## Problem Statement: Vigenere Cipher

##### Implement a Vigenere Cipher

##### Plain text:      attactatdawn
##### Key:                 python
##### Cipher text:      prmhqxprwhka

In [8]:
from string import ascii_lowercase
from itertools import repeat, cycle, islice

CODEBOOK = {x: {y: z for y,z in zip(ascii_lowercase, islice(cycle(ascii_lowercase), i, None))}
            for i, x in enumerate(ascii_lowercase)}
    
def encipher(message, key, codebook=CODEBOOK):
    message = ''.join(m for m in message.lower() if m in codebook)
    return ''.join(codebook[k][m] for k, m in zip(cycle(key), message))

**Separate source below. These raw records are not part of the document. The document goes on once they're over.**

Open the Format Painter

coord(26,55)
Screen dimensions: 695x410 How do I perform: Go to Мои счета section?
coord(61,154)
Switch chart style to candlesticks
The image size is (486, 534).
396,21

def decipher(message, key, codebook=CODEBOOK):
    decodebook = {x: {z:y for y,z in yz.items()} for x, yz in codebook.items()}
    return ''.join(decodebook[k][m] for k, m in zip(cycle(key), message))

In [9]:
msg = 'Attack at dawn!'
key = 'python'
enc_msg = encipher(msg, key)
enc_msg

'prmhqxprwhka'

In [10]:
decipher(enc_msg, key)

'attackatdawn'

---------------------------------------------------

## Problem Statement: Concordance (Word Count)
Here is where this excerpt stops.